• Required work
A – Answer these questions about the forum thread on wet firewood, one line each:
(i) How many cords of wood are sitting in the original poster's front yard?
(ii) What did mfglickman mix in last year to help compensate for wet wood?
(iii) What does bag of hammers suggest using to get the wood up off the ground?
B – Extend the forum thread on wet firewood, picking up right after its final post.

• Article
┄┄┄┄┄┄┄┄┄┄┄┄┄┄┄┄┄┄┄┄
I guess it's bound to happen every now and then.  The guy was very reasonable at first and offered to come pick up the wood and refund my money and I offered to load it for him.  After I hadn't heard from him in over a week, I contacted him and he no longer wants to accept the wood back. 

I can argue with him all I want, but I doubt it will get me anywhere.   Now I've got 2 cords of chunk wood in my front yard killing my grass that I don't know what to do with.  Is there any way to dry it out quickly so it can be used this year?   

Thanks!


----------



## Swedishchef (Nov 15, 2012)

Put it inside. Use fans and a dehuidifier continuously. Split the bigger splits into smaller ones.

It's sad but it certainly happens more often than not.

Andrew


----------



## bag of hammers (Nov 15, 2012)

If you don't have a dry place to store it for now, at least get it split and up off the ground asap (use some old pallets, or something) preferably where wind and sun can get on it all day.  Small splits. 

Don't mean to offend your sensibilities, but after some really sad stories here recently about woodstove mishaps, the temptation to be piling any of it on / near the stove comes to mind.  Please don't ever go there.


----------



## Swedishchef (Nov 15, 2012)

+1 to Hammers contents: no piling near or on the wood stove!

Where are you living hammers?

Andrew


----------



## mfglickman (Nov 15, 2012)

Last year I mixed with bio bricks to help compensate for wet wood.


----------



## Pallet Pete (Nov 15, 2012)

If it is that dry already you can find the driest pieces to get started then keep a basket near the stove so that it dries by the time you reload.  Do not keep them close enough to catch on fire but close enough to dry. I have had to do that in the past and it works decent. 

Pete


----------



## egclassic (Nov 15, 2012)

I would recommend to always check the wood BEFORE you accept it with your MM. If the seller takes offense, tell him he can take his wood elsewhere!
All summer, I drive past a guy's house who sells firewood, on my way to the boat ramp, and noticed he had alot of big logs ready to split. So last weekend I drove past and saw him just now beginning to split it. I feel sorry for those who buy this wood in hopes to burn it this year. If I buy wood, I always take my MM and Fiskars with me.
┄┄┄┄┄┄┄┄┄┄┄┄┄┄┄┄┄┄┄┄
• Data provided
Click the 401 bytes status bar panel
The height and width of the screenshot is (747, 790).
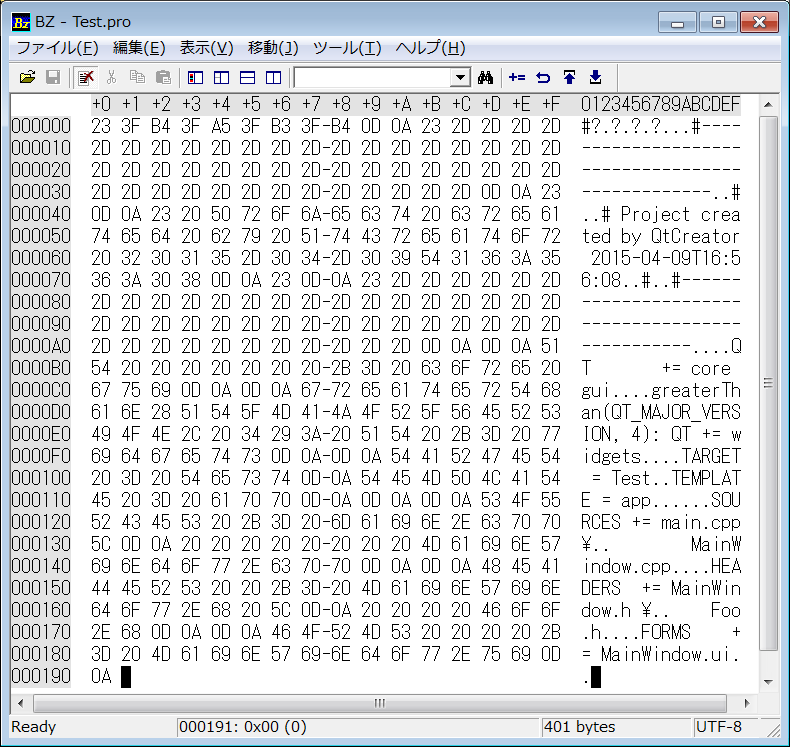582,727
┄┄┄┄┄┄┄┄┄┄┄┄┄┄┄┄┄┄┄┄
• Results by task
A –
(i) 2 cords of chunk wood
(ii) Bio bricks
(iii) Some old pallets, or something similar

B –
----------



## Pallet Pete (Nov 15, 2012)

egclassic said:


> I would recommend to always check the wood BEFORE you accept it with your MM. If the seller takes offense, tell him he can take his wood elsewhere!
> All summer, I drive past a guy's house who sells firewood, on my way to the boat ramp, and noticed he had alot of big logs ready to split. So last weekend I drove past and saw him just now beginning to split it. I feel sorry for those who buy this wood in hopes to burn it this year. If I buy wood, I always take my MM and Fiskars with me.


 
In our experience when you buy they will say the wood is 1 to 2 years dry. If you ask was it split for two years they will either look at you like your an idiot and explain that is was down two years so its dry split or not or lie to you. We have only found one truly honest firewood dealer. 

Pete


----------



## etiger2007 (Nov 15, 2012)

Sorry to hear that ,  not sure of your yard situation but thhat is why most on here get three years ahead so if this does happens it not too big of a deal.


----------



## BrowningBAR (Nov 15, 2012)

It's a pain, and you will use more, but you can burn wet wood. You will need smaller splits as others have mentioned and you will need to leave the stove door cracked open longer, but it is possible.

It just sucks to do. Good luck!


----------



## bag of hammers (Nov 15, 2012)

Pallet Pete said:


> If it is that dry already you can find the driest pieces to get started then keep a basket near the stove so that it dries by the time you reload. Do not keep them close enough to catch on fire but close enough to dry. I have had to do that in the past and it works decent.
> 
> Pete


 
Yeah i do same. My apologies if I offended anyone and didn't mean to sound condescending to anyone, especially the OP. I guess "near" is pretty vague in my previous comment, and common sense applies, but it's just that those stories / tragedies scare the crap out of me.



Swedishchef said:


> Where are you living hammers?
> 
> Andrew


 
I'm on the Ontario / Michigan border, at the top end of the I-75 SS Marie. Actually my place is about 40 miles north, on the shoreline of Lake Superior. We have quite a few neighbors from Michigan, Louisiana, Florida, etc. that know and love the area.


----------



## mcollect (Nov 15, 2012)

My first year the same thing happened to me. I just split it into smaller splits and stored it in the basement with a dehumidifier on in a small room. I stacked as to get the most air circulation going. In two weeks it was fit to burn, not great but well enough. I also brought all my woodshop scraps in to help the fire along. Old pallets also work to help the fire keep going. But please check chimney for Creosote often!!


----------



## BrianK (Nov 15, 2012)

Pallet Pete said:


> Do not keep them close enough to catch on fire but close enough to dry. I have had to do that in the past and it works decent.
> 
> Pete



I had lunch with a friend today and I was telling him how wood heating is considered "green" because its carbon neutral and a renewable resource. He was dubious so I was doing a quick Internet search to send him a link. The photo below was in one of the first articles I found. That wood seems to be stacked awful close to that stove:


----------



## Pallet Pete (Nov 15, 2012)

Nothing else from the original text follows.